GOAL OF THE EXERCISE =
For the listing below, output exactly the lines from the line with "Where should I click to: Select" up to and including the line with "Task: Click female", and no other lines.

TASK MATERIAL =
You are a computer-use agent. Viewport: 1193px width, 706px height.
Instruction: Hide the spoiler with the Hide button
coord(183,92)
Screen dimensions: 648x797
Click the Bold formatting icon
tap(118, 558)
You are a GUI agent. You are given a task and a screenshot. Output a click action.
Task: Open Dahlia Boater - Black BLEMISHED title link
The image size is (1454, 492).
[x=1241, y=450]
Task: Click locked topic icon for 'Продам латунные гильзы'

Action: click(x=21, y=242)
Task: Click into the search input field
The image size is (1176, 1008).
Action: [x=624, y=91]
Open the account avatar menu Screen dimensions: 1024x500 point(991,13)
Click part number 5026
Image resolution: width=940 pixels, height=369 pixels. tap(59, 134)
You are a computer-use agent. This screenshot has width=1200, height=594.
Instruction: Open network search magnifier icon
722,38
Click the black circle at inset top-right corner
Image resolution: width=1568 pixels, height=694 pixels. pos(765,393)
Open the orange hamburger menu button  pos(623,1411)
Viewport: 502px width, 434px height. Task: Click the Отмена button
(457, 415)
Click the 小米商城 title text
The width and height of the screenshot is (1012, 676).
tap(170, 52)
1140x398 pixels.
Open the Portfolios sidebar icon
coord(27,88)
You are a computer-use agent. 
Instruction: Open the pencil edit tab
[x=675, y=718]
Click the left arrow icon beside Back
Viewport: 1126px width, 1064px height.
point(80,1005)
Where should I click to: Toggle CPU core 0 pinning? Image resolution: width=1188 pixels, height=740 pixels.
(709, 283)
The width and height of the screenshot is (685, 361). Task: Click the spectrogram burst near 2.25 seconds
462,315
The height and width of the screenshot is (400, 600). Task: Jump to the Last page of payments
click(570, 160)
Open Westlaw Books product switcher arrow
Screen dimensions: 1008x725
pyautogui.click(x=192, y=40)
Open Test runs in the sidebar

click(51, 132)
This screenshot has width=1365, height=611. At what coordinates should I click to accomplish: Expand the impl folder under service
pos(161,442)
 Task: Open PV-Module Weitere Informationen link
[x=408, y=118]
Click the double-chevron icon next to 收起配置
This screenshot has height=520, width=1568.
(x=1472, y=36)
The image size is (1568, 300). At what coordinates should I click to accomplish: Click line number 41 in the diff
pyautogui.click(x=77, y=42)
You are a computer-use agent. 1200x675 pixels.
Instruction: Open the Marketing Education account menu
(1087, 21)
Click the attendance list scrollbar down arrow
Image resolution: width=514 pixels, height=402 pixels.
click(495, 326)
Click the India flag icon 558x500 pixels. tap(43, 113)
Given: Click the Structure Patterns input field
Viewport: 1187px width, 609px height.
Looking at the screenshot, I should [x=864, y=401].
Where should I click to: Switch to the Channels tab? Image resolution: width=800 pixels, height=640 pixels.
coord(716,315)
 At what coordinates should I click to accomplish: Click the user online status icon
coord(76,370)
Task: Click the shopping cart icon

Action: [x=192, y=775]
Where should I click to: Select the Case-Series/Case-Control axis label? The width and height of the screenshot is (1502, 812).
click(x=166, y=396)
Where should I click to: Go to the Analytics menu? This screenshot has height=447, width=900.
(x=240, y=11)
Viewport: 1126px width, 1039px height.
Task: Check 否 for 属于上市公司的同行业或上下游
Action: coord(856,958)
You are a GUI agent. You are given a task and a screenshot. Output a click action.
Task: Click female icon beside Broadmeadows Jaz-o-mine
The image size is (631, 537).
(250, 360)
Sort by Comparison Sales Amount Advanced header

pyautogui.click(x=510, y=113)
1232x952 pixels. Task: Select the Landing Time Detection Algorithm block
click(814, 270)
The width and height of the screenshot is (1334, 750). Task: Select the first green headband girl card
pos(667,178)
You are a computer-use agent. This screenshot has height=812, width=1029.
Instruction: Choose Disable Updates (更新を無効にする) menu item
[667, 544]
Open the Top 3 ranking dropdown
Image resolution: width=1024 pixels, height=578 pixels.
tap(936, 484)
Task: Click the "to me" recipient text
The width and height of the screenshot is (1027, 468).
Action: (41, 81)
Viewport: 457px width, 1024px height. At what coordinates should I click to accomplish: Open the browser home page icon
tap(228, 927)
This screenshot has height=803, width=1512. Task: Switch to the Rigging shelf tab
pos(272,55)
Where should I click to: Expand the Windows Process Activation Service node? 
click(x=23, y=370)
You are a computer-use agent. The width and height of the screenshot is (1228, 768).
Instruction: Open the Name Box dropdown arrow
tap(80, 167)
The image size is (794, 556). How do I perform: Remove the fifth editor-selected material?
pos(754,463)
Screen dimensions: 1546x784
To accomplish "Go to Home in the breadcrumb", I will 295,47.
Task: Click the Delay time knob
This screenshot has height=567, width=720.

OUTPUT =
Where should I click to: Select the Case-Series/Case-Control axis label? The width and height of the screenshot is (1502, 812).
click(x=166, y=396)
Where should I click to: Go to the Analytics menu? This screenshot has height=447, width=900.
(x=240, y=11)
Viewport: 1126px width, 1039px height.
Task: Check 否 for 属于上市公司的同行业或上下游
Action: coord(856,958)
You are a GUI agent. You are given a task and a screenshot. Output a click action.
Task: Click female icon beside Broadmeadows Jaz-o-mine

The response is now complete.